**Requirement**
Give the part of the entries that opens with the line containing "Task: Expand the 收藏 favorites submenu" and closes with the line containing "point(107,576)" as a JSON list of strings, one string per line and blank lines left out. Include both of those lines.

+-------+

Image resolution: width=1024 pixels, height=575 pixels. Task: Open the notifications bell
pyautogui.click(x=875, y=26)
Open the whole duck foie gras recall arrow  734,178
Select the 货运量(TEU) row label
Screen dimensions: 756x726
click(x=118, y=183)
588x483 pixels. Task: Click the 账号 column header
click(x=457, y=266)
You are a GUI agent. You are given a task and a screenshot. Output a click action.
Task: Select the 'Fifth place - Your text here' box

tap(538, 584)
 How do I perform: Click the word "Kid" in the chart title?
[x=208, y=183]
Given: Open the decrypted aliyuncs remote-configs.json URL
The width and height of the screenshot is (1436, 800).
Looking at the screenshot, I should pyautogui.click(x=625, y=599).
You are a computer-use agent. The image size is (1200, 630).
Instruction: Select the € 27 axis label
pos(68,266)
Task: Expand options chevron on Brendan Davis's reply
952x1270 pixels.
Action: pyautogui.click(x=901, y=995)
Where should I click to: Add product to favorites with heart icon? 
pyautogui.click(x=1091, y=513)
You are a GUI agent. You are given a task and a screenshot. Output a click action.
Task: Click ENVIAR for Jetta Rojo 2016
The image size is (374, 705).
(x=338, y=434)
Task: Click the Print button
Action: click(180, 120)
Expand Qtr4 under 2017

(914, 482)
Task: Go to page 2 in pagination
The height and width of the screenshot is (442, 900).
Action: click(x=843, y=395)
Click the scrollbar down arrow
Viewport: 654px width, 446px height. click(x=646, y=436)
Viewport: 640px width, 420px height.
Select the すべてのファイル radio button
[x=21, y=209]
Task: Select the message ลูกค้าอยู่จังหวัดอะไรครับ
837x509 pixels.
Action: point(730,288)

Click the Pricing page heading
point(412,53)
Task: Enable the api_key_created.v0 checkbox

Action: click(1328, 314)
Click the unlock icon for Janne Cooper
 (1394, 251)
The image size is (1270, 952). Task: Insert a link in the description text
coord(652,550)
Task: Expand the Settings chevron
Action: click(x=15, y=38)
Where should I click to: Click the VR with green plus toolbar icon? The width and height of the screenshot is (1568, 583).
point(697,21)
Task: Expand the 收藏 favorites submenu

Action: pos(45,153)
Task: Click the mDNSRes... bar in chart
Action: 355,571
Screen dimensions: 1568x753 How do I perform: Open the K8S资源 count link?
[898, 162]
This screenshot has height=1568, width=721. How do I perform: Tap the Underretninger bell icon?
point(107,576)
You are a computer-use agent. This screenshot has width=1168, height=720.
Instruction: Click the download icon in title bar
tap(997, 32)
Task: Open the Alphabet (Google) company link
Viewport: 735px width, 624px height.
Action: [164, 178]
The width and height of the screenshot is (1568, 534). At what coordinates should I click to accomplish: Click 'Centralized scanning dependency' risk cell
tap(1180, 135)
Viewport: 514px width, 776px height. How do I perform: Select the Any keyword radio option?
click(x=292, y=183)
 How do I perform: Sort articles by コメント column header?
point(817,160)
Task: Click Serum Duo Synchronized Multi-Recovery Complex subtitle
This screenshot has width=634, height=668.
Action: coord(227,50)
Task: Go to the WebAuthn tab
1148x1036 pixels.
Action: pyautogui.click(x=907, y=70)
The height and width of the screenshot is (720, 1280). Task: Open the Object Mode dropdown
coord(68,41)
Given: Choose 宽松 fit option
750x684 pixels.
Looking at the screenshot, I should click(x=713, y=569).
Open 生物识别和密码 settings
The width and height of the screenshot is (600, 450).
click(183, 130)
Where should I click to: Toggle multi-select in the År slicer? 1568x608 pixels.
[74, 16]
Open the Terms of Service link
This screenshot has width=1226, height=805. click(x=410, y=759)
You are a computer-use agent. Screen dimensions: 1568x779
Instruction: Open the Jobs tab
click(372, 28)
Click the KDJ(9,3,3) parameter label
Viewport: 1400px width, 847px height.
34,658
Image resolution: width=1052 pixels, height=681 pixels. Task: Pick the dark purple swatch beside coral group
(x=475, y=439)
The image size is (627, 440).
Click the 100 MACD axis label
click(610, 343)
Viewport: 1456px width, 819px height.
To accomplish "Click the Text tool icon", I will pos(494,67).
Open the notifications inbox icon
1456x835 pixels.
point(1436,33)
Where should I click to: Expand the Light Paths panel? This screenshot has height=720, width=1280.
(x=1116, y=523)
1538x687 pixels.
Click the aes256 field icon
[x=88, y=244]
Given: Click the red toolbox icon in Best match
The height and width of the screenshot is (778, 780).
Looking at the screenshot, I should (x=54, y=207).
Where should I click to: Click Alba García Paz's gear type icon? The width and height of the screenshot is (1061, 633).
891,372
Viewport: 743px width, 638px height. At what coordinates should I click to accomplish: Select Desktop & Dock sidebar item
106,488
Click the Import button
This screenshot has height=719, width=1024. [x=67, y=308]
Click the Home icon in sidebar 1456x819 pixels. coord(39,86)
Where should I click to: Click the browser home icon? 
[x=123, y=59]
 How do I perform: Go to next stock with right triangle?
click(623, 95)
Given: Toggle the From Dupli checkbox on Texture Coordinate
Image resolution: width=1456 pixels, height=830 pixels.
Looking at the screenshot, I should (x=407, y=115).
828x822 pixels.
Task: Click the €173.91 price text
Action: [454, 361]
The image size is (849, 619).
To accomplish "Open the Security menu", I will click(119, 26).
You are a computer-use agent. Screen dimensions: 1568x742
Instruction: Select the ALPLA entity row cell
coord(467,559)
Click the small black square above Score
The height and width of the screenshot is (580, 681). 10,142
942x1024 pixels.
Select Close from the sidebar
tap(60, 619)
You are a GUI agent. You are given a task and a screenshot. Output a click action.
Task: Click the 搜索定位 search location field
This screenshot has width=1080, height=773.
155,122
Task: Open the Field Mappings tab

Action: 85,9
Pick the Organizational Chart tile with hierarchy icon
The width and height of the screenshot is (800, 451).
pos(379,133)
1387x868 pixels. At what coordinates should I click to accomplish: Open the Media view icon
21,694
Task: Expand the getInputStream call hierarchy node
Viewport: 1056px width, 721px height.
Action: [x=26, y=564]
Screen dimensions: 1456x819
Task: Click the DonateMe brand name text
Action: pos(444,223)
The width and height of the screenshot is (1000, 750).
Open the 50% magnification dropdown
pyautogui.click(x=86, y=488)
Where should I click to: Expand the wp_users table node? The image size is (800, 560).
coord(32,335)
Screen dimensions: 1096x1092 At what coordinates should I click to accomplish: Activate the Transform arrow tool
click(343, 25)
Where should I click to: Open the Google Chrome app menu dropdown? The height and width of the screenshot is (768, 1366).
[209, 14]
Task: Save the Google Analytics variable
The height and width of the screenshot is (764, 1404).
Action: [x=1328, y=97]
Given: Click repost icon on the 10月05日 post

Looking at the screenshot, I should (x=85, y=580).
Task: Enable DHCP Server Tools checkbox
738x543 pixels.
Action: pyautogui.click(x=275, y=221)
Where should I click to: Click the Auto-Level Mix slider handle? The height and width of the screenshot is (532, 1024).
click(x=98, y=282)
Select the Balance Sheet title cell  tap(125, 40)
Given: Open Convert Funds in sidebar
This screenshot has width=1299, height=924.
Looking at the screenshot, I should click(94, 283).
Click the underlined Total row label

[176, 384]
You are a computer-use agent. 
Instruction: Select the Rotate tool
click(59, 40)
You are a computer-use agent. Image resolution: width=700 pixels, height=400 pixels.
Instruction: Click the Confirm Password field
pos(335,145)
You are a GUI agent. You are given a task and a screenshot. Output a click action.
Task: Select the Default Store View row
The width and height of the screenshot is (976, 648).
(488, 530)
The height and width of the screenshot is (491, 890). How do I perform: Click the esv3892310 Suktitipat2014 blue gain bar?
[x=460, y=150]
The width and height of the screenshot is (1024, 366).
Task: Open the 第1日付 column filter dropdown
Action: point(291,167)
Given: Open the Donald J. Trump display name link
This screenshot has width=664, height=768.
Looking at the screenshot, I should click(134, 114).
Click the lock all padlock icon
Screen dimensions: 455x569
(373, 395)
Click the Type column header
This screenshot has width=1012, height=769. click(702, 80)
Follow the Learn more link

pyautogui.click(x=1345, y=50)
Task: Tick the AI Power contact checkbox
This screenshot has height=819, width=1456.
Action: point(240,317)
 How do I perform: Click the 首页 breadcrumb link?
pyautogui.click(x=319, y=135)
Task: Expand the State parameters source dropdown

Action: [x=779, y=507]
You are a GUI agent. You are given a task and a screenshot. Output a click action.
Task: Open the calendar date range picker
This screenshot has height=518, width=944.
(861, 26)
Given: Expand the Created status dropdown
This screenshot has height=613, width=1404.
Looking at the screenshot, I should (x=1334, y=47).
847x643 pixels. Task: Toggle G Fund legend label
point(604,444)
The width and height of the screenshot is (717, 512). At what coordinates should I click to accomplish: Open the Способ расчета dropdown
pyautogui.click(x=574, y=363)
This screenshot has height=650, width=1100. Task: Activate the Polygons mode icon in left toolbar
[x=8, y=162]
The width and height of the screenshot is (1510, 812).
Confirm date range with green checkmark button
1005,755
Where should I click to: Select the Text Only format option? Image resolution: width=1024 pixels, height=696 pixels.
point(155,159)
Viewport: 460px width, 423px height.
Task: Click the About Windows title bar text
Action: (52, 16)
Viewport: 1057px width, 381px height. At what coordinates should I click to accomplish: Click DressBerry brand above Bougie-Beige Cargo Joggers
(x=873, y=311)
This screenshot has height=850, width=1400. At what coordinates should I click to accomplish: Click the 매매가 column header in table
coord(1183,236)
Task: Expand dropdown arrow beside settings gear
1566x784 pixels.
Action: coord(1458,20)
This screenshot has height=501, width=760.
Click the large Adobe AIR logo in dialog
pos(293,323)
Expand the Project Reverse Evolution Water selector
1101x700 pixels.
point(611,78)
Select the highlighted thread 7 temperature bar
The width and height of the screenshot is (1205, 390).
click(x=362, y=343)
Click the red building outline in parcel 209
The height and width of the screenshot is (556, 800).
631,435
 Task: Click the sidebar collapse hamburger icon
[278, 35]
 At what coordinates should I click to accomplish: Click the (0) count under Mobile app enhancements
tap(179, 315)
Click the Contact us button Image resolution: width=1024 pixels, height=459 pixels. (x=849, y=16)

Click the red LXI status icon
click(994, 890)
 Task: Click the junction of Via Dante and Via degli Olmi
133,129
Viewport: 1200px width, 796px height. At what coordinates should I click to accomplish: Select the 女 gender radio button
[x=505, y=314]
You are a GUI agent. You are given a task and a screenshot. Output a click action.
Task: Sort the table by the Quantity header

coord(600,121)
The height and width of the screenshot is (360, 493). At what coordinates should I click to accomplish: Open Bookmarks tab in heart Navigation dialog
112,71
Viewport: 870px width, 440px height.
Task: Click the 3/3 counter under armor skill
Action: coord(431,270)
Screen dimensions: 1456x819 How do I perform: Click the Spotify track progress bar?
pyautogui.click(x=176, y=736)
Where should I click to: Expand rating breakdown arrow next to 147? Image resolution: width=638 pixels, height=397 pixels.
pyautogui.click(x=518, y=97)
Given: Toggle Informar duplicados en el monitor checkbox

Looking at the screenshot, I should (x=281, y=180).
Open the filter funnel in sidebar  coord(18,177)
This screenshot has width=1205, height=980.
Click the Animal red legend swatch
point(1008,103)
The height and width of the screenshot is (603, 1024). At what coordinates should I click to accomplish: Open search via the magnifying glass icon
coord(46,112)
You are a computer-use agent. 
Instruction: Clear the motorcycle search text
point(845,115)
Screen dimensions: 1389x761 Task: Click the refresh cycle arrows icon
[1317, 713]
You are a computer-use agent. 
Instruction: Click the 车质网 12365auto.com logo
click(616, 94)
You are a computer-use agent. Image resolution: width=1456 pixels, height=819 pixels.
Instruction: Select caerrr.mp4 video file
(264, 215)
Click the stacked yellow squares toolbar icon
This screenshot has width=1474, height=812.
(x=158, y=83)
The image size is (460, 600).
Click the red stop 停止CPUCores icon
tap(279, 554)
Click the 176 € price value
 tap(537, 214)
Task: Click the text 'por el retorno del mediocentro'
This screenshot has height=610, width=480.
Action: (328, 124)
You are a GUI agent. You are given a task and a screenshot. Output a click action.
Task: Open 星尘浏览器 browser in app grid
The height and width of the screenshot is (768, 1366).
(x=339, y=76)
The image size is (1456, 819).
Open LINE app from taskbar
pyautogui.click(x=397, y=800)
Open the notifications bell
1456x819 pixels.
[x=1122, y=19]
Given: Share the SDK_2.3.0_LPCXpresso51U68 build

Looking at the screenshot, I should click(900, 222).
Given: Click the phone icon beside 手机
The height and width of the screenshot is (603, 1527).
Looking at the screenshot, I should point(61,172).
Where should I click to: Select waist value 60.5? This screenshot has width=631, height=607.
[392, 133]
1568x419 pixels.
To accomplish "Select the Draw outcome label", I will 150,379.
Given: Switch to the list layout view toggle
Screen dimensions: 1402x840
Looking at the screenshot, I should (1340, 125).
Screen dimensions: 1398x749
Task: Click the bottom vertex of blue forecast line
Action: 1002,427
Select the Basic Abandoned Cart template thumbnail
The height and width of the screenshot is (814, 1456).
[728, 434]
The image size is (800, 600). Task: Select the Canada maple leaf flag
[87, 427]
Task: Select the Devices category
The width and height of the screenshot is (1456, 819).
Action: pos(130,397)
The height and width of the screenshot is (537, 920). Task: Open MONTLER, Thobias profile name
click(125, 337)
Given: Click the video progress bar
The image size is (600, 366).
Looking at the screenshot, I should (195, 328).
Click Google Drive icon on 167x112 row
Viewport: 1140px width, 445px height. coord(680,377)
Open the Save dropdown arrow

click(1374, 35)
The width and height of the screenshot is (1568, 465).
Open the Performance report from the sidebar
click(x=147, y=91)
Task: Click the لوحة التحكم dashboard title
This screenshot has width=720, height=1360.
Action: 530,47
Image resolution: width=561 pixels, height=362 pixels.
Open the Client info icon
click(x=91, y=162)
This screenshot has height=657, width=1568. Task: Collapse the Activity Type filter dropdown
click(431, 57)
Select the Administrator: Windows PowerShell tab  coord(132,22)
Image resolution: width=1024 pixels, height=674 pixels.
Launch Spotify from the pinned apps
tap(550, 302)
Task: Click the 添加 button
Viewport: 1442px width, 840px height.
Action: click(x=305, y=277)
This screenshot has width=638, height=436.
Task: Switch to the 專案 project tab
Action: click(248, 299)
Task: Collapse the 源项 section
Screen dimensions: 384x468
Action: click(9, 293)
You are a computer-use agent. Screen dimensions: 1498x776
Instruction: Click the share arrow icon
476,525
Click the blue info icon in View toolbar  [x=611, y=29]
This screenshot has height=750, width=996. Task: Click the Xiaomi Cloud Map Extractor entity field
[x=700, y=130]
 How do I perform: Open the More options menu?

+-------+

**Exercise result**
[
  "Task: Expand the 收藏 favorites submenu",
  "Action: pos(45,153)",
  "Task: Click the mDNSRes... bar in chart",
  "Action: 355,571",
  "Screen dimensions: 1568x753 How do I perform: Open the K8S资源 count link?",
  "[898, 162]",
  "This screenshot has height=1568, width=721. How do I perform: Tap the Underretninger bell icon?",
  "point(107,576)"
]